XIII
FOUR CANOPIC HEADS FOUND IN THE VALLEY OF THE KINGS AT THEBES[61]

Among the principal objects discovered by Theodore Davis in 1907 in the Valley of the Kings, in the secret chamber where the heretic Pharaoh Khouniatonou was buried with an equipment partly consisting of objects that had belonged to his mother, Tîyi, there are four alabaster Canopic jars of a rare perfection even for that period of perfect execution. The body of the jar is a little longer than is usual, slender at the base, bulging out at the top, with a polish at once unobtrusive and pleasing to the eye. An inscription had been engraved on it, and so far as may be judged by the place it occupied, was the ordinary dedication to the deities protecting the entrails; but it has been effaced, then the place smoothed over, and tinted with the colour of the surrounding part.

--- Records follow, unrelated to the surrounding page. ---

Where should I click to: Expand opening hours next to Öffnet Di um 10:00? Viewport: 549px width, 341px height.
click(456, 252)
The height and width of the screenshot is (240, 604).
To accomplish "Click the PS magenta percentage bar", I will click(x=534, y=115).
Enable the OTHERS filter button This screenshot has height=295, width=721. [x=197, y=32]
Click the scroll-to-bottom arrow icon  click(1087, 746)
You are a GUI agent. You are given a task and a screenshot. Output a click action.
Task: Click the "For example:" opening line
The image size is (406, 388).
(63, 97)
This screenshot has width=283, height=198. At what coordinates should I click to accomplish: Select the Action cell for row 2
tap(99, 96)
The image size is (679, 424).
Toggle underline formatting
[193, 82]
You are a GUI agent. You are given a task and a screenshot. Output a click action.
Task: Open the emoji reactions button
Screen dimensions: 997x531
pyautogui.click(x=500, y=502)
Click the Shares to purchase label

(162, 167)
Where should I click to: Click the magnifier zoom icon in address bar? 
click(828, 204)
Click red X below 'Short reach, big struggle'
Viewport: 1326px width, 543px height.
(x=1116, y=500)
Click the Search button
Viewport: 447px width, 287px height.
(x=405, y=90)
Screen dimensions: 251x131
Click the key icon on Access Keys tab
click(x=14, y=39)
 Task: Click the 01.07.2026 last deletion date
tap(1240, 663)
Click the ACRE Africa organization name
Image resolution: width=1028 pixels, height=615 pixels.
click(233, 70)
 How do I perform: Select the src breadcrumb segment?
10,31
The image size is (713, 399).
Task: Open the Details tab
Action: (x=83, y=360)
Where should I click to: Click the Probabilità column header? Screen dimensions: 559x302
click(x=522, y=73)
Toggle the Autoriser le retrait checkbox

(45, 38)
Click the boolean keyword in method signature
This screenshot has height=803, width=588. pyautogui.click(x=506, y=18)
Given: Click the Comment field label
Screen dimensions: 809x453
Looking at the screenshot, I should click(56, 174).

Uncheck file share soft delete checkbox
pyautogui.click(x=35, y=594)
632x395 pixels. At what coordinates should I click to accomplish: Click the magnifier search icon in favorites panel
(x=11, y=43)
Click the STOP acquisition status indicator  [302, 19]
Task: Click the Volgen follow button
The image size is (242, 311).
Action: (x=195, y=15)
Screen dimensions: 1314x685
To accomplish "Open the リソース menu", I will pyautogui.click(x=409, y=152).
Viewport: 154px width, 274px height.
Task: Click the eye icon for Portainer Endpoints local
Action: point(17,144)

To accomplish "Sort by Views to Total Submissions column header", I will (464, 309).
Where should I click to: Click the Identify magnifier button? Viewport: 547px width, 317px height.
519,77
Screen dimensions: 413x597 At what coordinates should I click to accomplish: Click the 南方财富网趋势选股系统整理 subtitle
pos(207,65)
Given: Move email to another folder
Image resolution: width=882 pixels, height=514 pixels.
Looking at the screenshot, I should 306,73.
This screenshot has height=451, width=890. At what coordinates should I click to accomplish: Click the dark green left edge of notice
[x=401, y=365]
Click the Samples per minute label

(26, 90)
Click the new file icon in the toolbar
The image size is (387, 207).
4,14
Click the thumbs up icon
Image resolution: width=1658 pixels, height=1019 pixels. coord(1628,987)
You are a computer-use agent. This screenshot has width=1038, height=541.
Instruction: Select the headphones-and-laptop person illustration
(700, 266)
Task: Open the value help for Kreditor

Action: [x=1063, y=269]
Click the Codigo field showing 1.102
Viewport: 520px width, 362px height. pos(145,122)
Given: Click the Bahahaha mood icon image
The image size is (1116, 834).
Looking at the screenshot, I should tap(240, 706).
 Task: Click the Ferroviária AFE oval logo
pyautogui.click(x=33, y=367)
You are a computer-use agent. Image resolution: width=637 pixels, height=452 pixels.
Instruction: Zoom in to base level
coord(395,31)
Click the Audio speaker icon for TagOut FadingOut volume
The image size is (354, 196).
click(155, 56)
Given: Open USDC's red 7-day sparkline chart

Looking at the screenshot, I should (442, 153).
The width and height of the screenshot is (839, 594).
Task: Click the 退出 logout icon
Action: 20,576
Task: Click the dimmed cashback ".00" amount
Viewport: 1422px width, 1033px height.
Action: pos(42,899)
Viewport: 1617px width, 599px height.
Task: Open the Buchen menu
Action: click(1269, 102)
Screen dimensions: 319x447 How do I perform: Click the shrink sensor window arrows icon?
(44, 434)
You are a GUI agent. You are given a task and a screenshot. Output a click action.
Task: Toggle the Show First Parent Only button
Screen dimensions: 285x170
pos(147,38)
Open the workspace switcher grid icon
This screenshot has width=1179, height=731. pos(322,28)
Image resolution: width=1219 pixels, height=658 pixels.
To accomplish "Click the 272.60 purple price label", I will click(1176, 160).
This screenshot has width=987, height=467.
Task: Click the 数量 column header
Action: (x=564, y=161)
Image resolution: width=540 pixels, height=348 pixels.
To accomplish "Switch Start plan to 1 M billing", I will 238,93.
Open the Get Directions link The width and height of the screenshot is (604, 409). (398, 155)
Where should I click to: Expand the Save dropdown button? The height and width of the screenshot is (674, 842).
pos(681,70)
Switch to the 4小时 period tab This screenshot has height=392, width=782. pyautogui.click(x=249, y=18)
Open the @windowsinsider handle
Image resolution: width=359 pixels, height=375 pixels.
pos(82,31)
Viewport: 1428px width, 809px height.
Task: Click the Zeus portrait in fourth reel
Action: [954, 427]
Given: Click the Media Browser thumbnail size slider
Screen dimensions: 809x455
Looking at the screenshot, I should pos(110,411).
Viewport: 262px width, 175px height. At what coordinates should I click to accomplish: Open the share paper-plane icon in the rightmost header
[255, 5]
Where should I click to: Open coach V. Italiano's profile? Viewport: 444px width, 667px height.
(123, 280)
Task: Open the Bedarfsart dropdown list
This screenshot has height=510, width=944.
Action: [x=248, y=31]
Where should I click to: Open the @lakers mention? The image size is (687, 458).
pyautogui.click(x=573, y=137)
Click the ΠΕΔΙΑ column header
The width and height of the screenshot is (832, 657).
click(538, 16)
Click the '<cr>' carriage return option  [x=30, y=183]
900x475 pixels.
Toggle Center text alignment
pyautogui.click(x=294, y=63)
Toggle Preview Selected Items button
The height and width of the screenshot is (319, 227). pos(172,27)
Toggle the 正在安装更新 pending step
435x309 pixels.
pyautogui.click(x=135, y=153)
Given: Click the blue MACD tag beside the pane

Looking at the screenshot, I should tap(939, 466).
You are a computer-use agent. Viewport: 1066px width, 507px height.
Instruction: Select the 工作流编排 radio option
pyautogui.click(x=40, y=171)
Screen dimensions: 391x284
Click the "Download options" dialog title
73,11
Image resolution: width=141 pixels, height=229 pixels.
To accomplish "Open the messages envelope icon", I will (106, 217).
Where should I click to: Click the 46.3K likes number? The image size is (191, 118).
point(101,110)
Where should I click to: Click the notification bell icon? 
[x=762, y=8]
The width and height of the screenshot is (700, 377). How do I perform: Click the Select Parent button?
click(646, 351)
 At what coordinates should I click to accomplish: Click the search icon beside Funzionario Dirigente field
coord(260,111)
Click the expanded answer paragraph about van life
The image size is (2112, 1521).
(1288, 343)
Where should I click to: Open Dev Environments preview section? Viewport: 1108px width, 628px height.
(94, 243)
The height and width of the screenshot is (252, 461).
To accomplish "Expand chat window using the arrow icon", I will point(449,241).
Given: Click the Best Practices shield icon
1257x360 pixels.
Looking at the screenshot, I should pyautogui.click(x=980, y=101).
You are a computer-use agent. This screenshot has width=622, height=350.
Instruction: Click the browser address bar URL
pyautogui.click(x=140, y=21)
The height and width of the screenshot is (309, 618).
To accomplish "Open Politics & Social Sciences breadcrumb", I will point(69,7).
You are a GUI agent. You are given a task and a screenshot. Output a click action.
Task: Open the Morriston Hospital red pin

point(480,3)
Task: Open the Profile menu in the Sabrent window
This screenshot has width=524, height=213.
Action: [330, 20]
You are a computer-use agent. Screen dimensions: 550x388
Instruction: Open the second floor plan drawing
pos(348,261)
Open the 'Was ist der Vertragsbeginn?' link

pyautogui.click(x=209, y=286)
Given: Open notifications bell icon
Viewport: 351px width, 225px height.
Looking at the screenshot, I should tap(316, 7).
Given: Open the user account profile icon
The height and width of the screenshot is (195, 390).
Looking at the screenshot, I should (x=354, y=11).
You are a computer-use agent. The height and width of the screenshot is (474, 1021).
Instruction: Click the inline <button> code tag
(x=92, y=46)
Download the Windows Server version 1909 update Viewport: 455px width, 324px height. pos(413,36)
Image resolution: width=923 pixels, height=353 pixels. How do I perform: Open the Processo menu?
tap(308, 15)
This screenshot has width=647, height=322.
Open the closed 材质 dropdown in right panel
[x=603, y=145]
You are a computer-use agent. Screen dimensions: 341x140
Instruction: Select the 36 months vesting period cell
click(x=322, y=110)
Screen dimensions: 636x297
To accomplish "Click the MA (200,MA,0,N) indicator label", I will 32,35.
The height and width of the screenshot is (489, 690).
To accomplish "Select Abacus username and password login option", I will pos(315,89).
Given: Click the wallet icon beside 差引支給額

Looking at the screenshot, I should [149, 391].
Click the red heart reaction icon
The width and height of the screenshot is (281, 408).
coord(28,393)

The touching up is accomplished with so much skill that we can only here and there, beneath the transparence of the glazing, guess at a few marks of the old writing. The four lids are in the form of a human head, a very refined head framed in the short wig with close rows of little flat locks of hair: a golden uræus, now vanished, stood on the forehead. As the face is beardless, and the whole of the equipment except the coffin bears the name of Tîyi, the Canopic jars have been attributed to the queen. I do not share that opinion; I maintain that they belonged to the Pharaoh, and that we should see his authentic portrait in them.

KING KHOUNIATONOU.

Alabaster Canopic head found at Thebes.

KING KHOUNIATONOU.

Alabaster Canopic head found at Thebes.

No one who has seen the four heads side by side will doubt that they represent one and the same person. The insignificant differences to be noticed between them are caused by unimportant technical details, or by breakages in the stone, or by the action of damp, or the different way in which time has treated the materials of which the eyes were formed. The eyebrows consist of a fillet of blue enamel encrusted on the edge of the arch, and the eye, properly so-called, is also designated by a blue fillet, which includes a cornea in white limestone, relieved with red at the corners, and an iris of black stone. In some, the eyebrow is gone. In others the iris has fallen, leaving blind one or both the eyes, or, the whole having been displaced, the eye has been brought forward as if the person was suffering from the beginning of an exophthalmic goître. Very different expressions of countenance are the result, but under them all the same face is quickly recognized: a longish oval, rather thin at the bottom, a somewhat narrow forehead, a straight nose, thin where it joins the face and turned up at the end almost like Roxelana’s, delicate wide-opened nostrils, the sides thin and nervous, a short upper lip, a small but full mouth, a bony chin, pointed and heavy, joined to the neck by a rather harsh line. None of the heads have been entirely respected by time, and one of them has lost its nose, but by good luck, rare in archæology, the best in composition is also that which has suffered least: if the enamel of the eyelids is wanting, the eyes are intact and the epidermis without scratches. I do not think that there exists in the Egyptian sculpture of that period a more energetic or living physiognomy: the mouth is closed as if to retain the words that desire to escape, the nostrils are inflated and palpitate, the eyes look keenly and frankly into those of the visitor. With age, the alabaster has taken on the dull complexion of the great Egyptian ladies, always protected by the veil, which the sun can never burn. So that it is not surprising that many should have felt in looking at them that they were heads of a woman, and, knowing the circumstances of the discovery, imagined that they saw the most celebrated woman there had then been in the Egyptian Empire, the queen-dowager Tîyi.